A dense patterning of overlapping yellow and brownish-red lines on a brownish-red background

Emily Kame Kngwarreye Untitled 1995, private collection, Sydney © Estate of Emily Kame Kngwarreye / Copyright Agency

A person sits on the ground outdoors

amby downs

A person sits on a grassy hillside

Steve Gunn

Two people wearing caps and glasses

JWPATON and Chuck Johnson

A short-haired person sits indoors at a control panel, almost silhouetted against a window

E Fishpool

A person with chin-length hair sits on some stairs

Claire Rousay

Chuck Johnson and JWPATON

Sonic, physical and expansive, Tangled mirror yarn by Chuck Johnson and JWPATON is a swirling, anamorphic shift of euphoric distortions and clustered orchestral swells and peaks. The 36-minute track features electric guitar, pedal steel guitar, Ableton, treatments and digital orchestration.

JWPATON is a Yuin musician based in Darug Country, Western Sydney. He uses alternative sounds and field recordings from both the natural and the human-made worlds to create a rich, time-stretched padded ambience.

Chuck Johnson is a composer from Oakland, California. He works with faults and instabilities in composition that might reveal latent beauty. He performs with a focus on pedal steel guitar, experimental electronics, and alternate tuning systems, and composes for film and television.

Chuck Johnson and JWPATON perform at the Art Gallery in the John Kaldor Family Hall on Wednesday 31 August 2022, 8pm.

Steve Gunn and amby downs

Granular synthesis collides with organic ambience and instrumentation in Looming change / Building fabric by Steve Gunn and amby downs. The piece builds gently to unveil kaleidoscopic alien sonic terrains. There are subtle moments of fragility that at times edge towards a blurred singularity. Over 40 minutes, it slips and slides with melody and soft rhythms built from the natural and urban worlds. The track features electric guitar, acoustic guitar, effects, digital processing and field recordings.

Tahlia Palmer is an artist and musician of Murri and European descent. Her musical project, amby downs, explores history, identity and connection to Country through layers of distorted noise, cavernous reverberations and field recordings.

Steve Gunn, a New York–based musician with a career spanning nearly 15 years, has produced volumes of critically acclaimed solo, duo and ensemble recordings. His albums represent milestones of contemporary guitar-driven material and forward-thinking songwriting. He has steadily processed his inspirations into a singular, virtuosic stream. Close listening reveals the influence of all kinds of sounds, images and words in his continually unfolding output.
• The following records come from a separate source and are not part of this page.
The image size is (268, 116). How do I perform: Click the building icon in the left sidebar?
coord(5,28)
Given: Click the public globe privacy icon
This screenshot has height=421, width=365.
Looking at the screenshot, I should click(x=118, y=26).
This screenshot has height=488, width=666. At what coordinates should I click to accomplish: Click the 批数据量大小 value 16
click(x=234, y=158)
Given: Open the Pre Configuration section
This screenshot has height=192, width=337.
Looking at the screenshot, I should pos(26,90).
Steve Gunn and amby downs perform at the Art Gallery in the John Kaldor Family Hall on Wednesday 19 October 2022, 8pm.

Claire Rousay and E Fishpool

In Distance therapy, E Fishpool and Claire Rousay explore the softness of the 2D artworks and their sense of movement, with subtly glitched rhythms and wavy synth textures. Much like the undulating lines of Loopy Doopy (red and purple), the sounds collide and collapse, almost falling in on each other as they reveal both familiar and new sonics. Built from the natural and urban worlds, the 20-minute track features voice recordings, field recordings, effects and digital processing.
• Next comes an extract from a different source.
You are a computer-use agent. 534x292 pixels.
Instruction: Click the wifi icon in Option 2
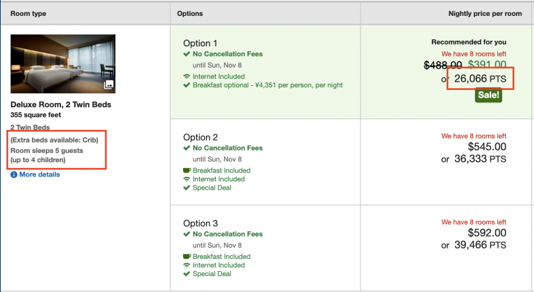point(187,179)
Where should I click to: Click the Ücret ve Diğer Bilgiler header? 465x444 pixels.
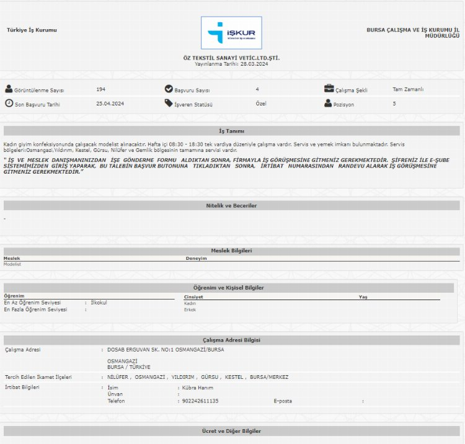tap(231, 430)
Claire Rousay is based in Los Angeles, California. Her music zeroes in on personal emotions and the minutiae of everyday life – voicemails, haptics (feedback through touch), environmental recordings, stopwatches, whispers and conversations – exploding their significance.

E Fishpool is a Budawang artist based across Budawang and Walbanja Country. Their work maps processes of unlearning and (re)learning identity through sampling sound, dialect and field recordings.

Claire Rousay and E Fishpool perform at the Art Gallery in the John Kaldor Family Hall on Wednesday 7 December 2022, 8pm.

Sol LeWitt: Affinities and Resonances is a collaboration between Kaldor Public Art Projects and the Art Gallery of New South Wales.